January 18, 2018

Grant bolsters peripheral artery disease research

Vanderbilt University Medical Center (VUMC) recently secured its third American Heart Association (AHA) Strategically Focused Research Network (SFRN) award to address the challenges of limb problems in peripheral artery disease (PAD).

 

Vanderbilt University Medical Center (VUMC) recently secured its third American Heart Association (AHA) Strategically Focused Research Network (SFRN) award to address the challenges of limb problems in peripheral artery disease (PAD).

The four-year, $3.7 million grant will provide funding for the Medical Center’s project “Microvascular Disease Determines Limb Outcomes in PAD.”

PAD is the most common cause of non-traumatic amputation affecting more than 8 million people nationwide and 200 million across the globe, and occurs when fatty deposits build up in the arteries supplying oxygen and blood to the arms, legs and feet. The entire circulatory system, including the heart and brain, are at risk when arteries are blocked and narrowed. It is also one of the major warning signs of atherosclerosis.

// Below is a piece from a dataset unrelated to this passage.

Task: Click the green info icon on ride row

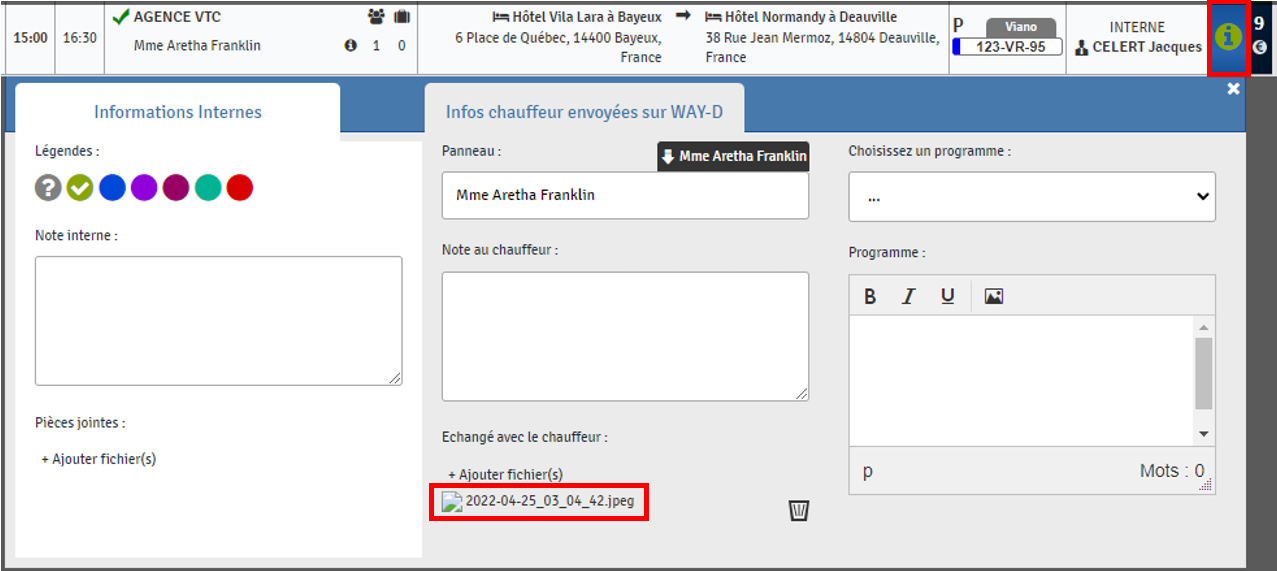Action: (x=1228, y=37)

VUMC researchers will collaborate with three other centers — University of Kentucky, Brigham and Women’s Hospital/Dartmouth and Northwestern University — to explore basic, clinical and population science approaches to prevent and treat PAD.

Joshua Beckman, MD, MSc

“The overarching goal is the identification of patients with peripheral artery disease at risk for the development of intermittent claudication (pain with walking), critical limb ischemia (pain or non-healing sores), and amputation and the discovery of novel predictors, mechanisms and therapies to reduce these complications,” said Joshua Beckman, MD, MSc, the lead investigator on the project and director of the Section of Vascular Medicine.

“This grant supports two important processes,” said Beckman. “It creates a nexus of research across the spectrum of research types for peripheral artery disease at Vanderbilt, and it also creates a network of medical centers. Resources and research from each institution can be leveraged to further develop the work of each of the participants.”

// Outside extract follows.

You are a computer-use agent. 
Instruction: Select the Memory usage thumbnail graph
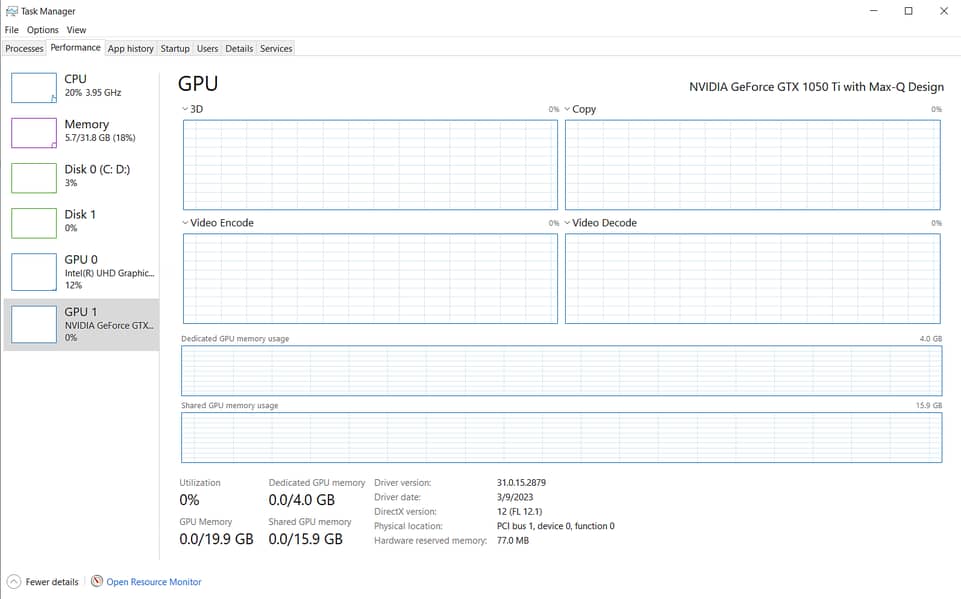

The first project, led by David Wasserman, PhD, will use animal models to understand how insulin gets glucose into muscles.

“Peripheral artery disease and insulin resistance in the tissues of the limbs often coexist,” Wasserman said. “The basic project will test whether this coexistence is causal. We will test the hypothesis that impaired insulin action is a result of reduced insulin access arising from diminished microvascular function in peripheral arterial disease limiting insulin access to the tissues of the limb.”

Beckman will lead the translational arm of the project and enroll about 100 patients with PAD to study the specific mechanisms of skeletal muscle and microvessel dysfunction.

The final project will leverage existing electronic health record cohorts at Vanderbilt and the Veterans Affairs Health Care System involving more than 6 million participants, including more than 500,000 with available genotype data to examine the clinical and genetic determinants of major adverse limb events among those with PAD.

The major goal of this project will be to construct a decision support tool that helps providers identify PAD patients at greatest risk for major adverse limb events. It will be directed by Matthew Freiberg, MD, MSc, professor of Medicine and director the Vanderbilt Center for Clinical Cardiovascular Outcomes Research and Trials Evaluation (V-C3REATE) and Quinn Wells, MD, assistant professor of Medicine and director of the Vanderbilt System for EMR-based Research in Cardiovascular Health (V-SERCH).

Another aspect of Vanderbilt’s project includes a training component.

“We are focused on training individuals at the edges,” said Joey Barnett, PhD, professor of Pharmacology. “We will recruit basic scientists, clinician investigators and population scientists to bring their particular expertise to the center and focus their training on bridging across all three areas.

“We want to train people who feel comfortable living at the edges between these disciplines so that, in turn, they will become leaders pushing this kind of research forward.”

The SFRN provides the AHA with a mechanism to enhance the understanding of the causes, biology, pathophysiology and epidemiology of peripheral artery disease to develop more effective prevention and treatment methods with improved outcomes, added Beckman.

Vanderbilt has received SFRN grants to fund two centers — one in preventing heart disease and stroke under the direction of David Harrison, MD, director of the Division of Clinical Pharmacology, and the other focusing on obesity led by Kevin Niswender, MD, PhD, associate professor of Medicine.